At 11.45pm on Sunday 16 June 2019, a young man was admitted to Duitama Regional Hospital in Colombia’s remote Boyacá region with symptoms seldom seen in 20-year-olds. Twenty minutes had elapsed since he first noticed the weakness in his left leg and his speech became slurred. Neurological evaluation showed an NIHSS score of 5, and the patient’s speech continued to deteriorate, lending weight to suspicions that this young citizen of the city of Duitama had had a stroke.
A video call was immediately placed to the neurology department at the University Hospital of San Rafael de Tunja in the capital of Boyacá where the neurologist on call studied the CT images transmitted from Duitama. Within minutes the diagnosis was confirmed and contraindications excluded. Shortly after midnight, treatment with thrombolysis commenced.
By sunrise the following morning, all that remained of the patient’s symptoms was a prickling sensation in the sole of his left foot. His NIHSS score was 0. The future that had come so close to slipping away, was his again.
In the emergency department at Duitama Regional Hospital no-one had had much sleep but they wouldn’t notice how tired they were until much later. For now they were elated. They had participated in a milestone moment, the result of years of planning and training. At around midnight on Sunday 16 June 2019 the first-ever telethrombolysis in the Boyacá region had saved a young man’s life.

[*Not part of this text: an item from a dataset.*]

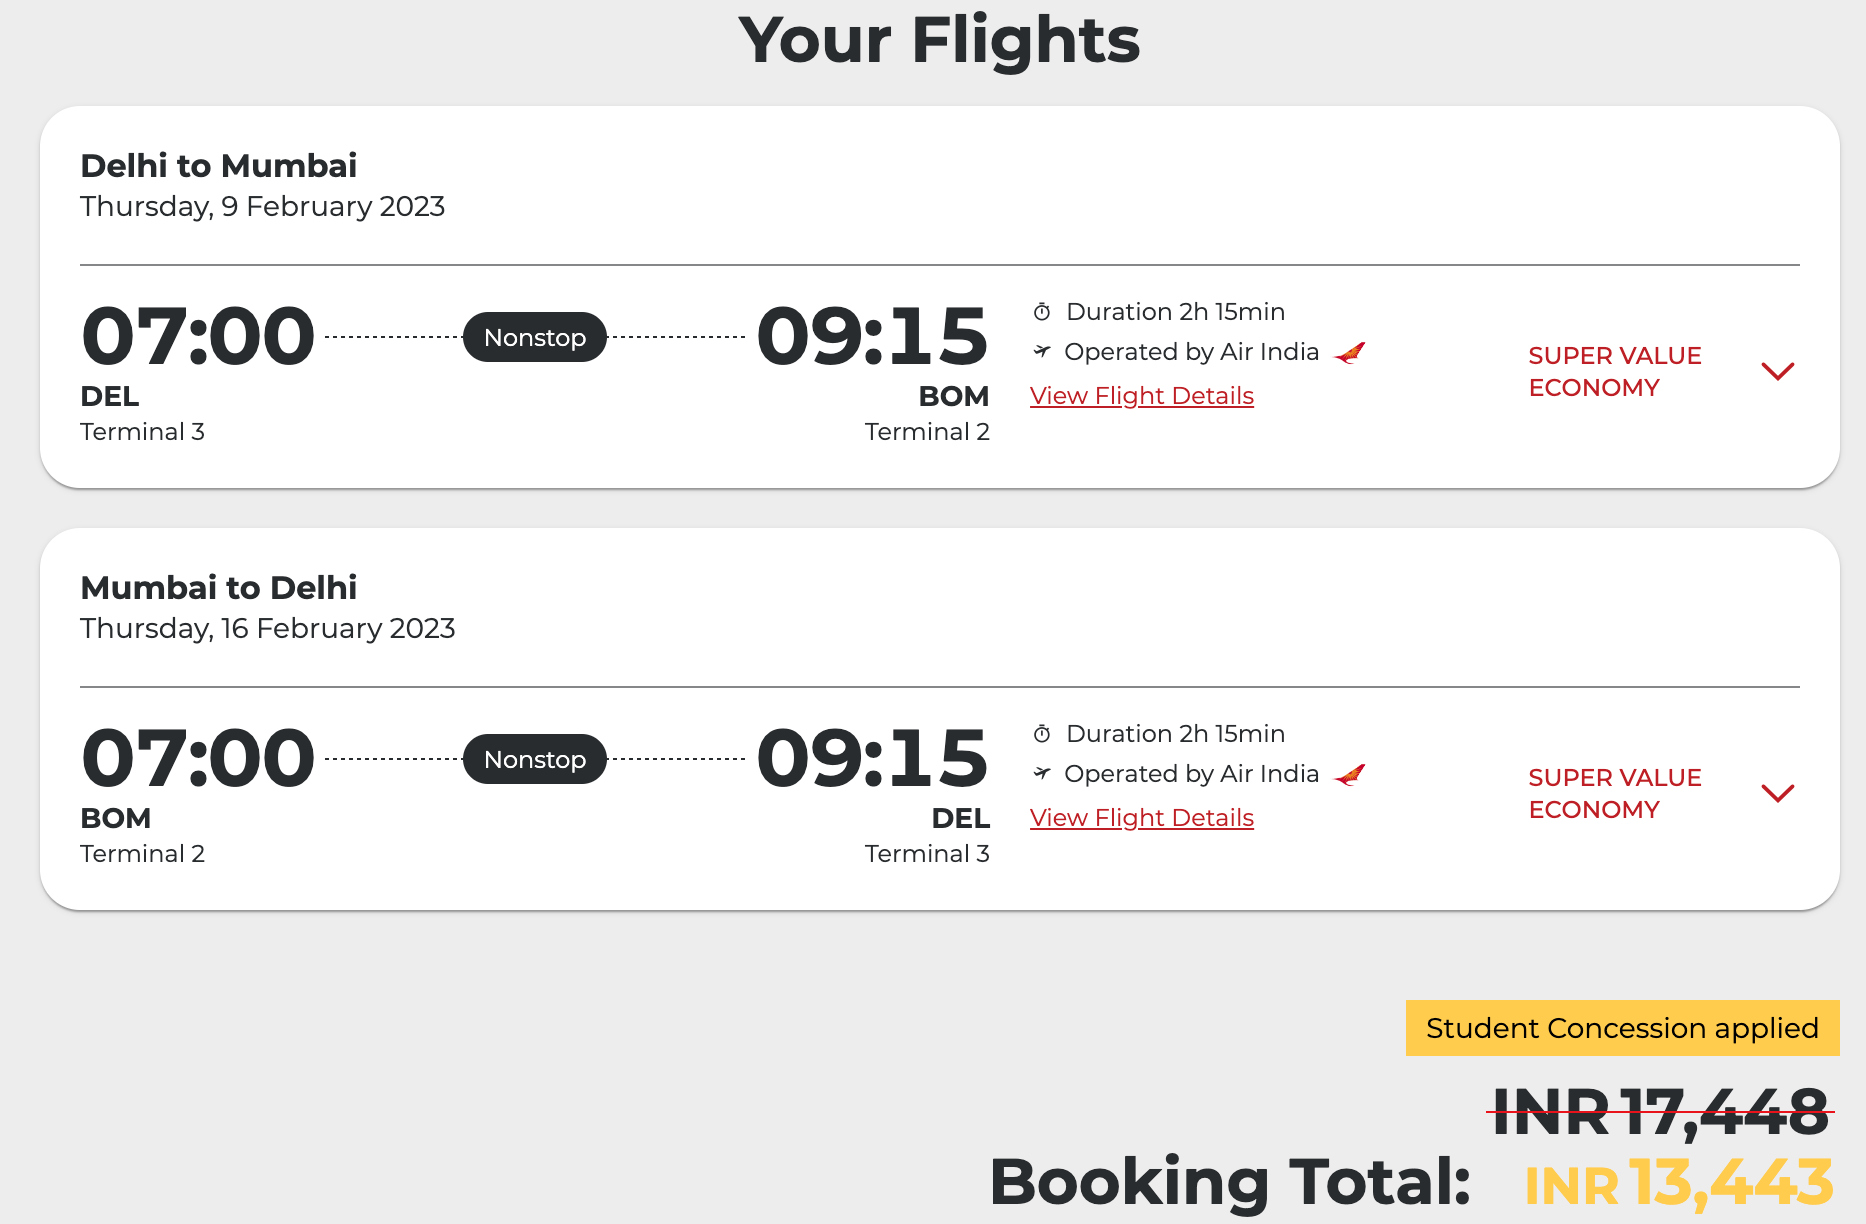The height and width of the screenshot is (1224, 1866).
Task: Click the Air India logo on Delhi to Mumbai flight
Action: pos(1350,353)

The impetus for this intervention came from Dr. José Luis Bustos, neurologist at the University Hospital San Rafael de Tunja, who two years earlier had launched the Telethrombolysis Project – an ambitious plan to provide timely care to stroke patients in this remote corner of Colombia. Dr Bustos’s hospital is a comprehensive centre at the heart of the regional network for managing stroke, and winner of eight WSO Angels Awards. But many of the patients who were brought here from Duitama, Sogamoso, Soatá, Chiquinquirá and Moniquirà arrive outside the treatment window for reperfusion. Patient transfer presents a challenge. The referring hospitals are between one and three-and-a-half hours distant from the capital and Bocayá has less than one ambulance per 10,000 inhabitants, the fourth-lowest out of Colombia’s 33 departments.

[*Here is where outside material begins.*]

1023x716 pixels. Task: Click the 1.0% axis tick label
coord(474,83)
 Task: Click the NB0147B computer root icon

Recognising an opportunity for technology to shrink the distance between hospitals, a determined Dr Bustos started petitioning the Bocayá Secretariat for Health in 2017 to equip the referring hospitals with the telecommunications and imaging equipment necessary to establish a telemedicine network in the region.

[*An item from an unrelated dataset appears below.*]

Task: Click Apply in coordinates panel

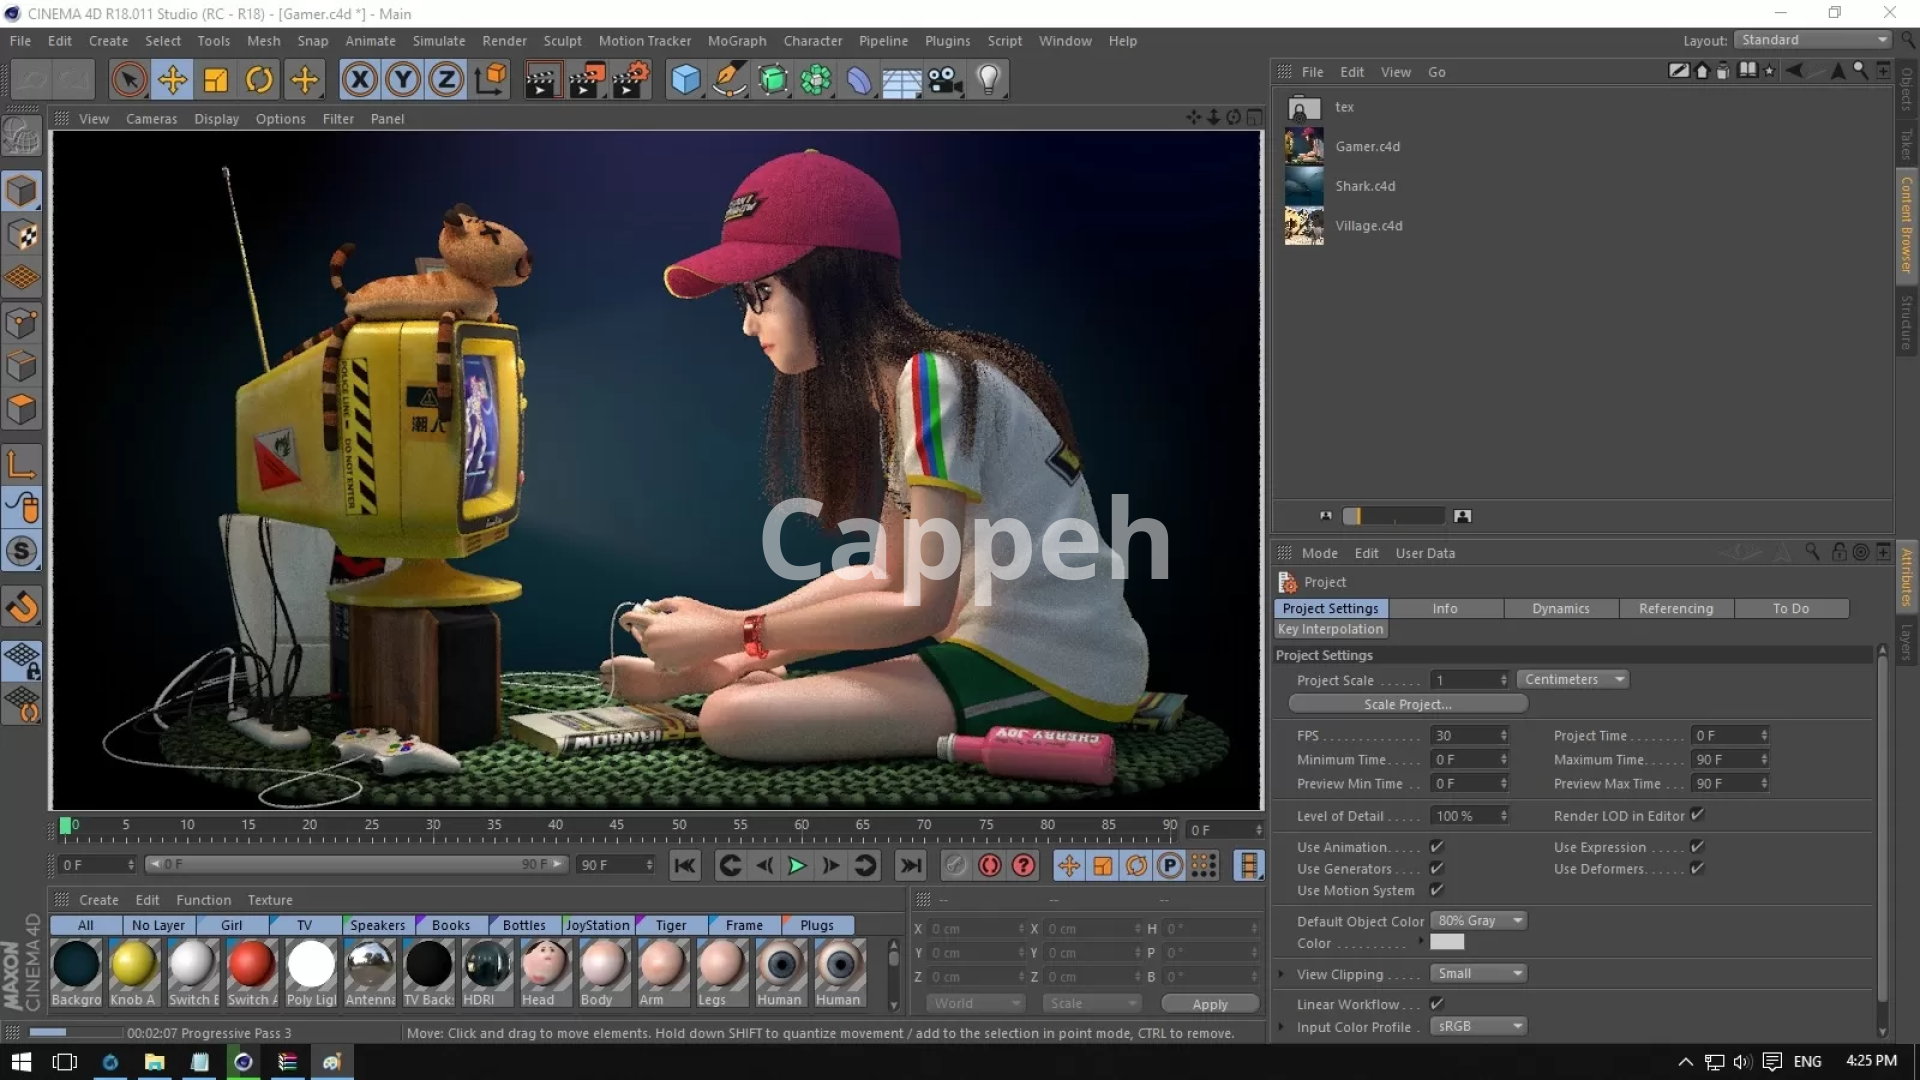Action: click(x=1209, y=1004)
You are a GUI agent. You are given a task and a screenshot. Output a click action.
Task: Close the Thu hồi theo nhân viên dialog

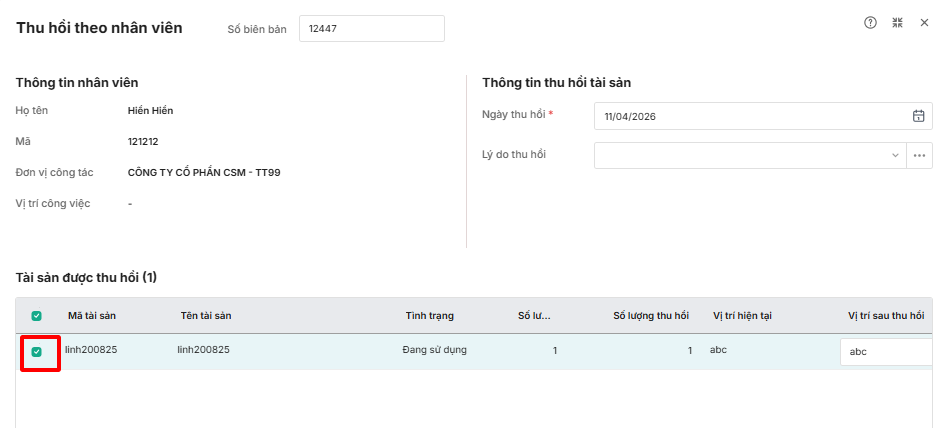tap(924, 22)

Innovation creates pioneers, which was what the team at Duitama Regional Hospital felt like on the night the 20-year-old was brought to the emergency department. Through the tenacious effort of Dr Bustos and with support from Angels, they were able to save their patient and spearhead the implementation of telestroke management in the region.
This proud and enthusiastic team has since been joined by others. Telethrombolysis is now also live at hospitals in Sogamoso and Moniquirá, with Soatá and Chiquinquirá to follow, and there’s a further reason to feel pride. The average door-to-needle time recorded in the telethrombolysis network is a world-class 30 minutes, which means that hundreds of patients who would have reached Tunja too late to benefit from life-saving therapy, can now access treatment in record time.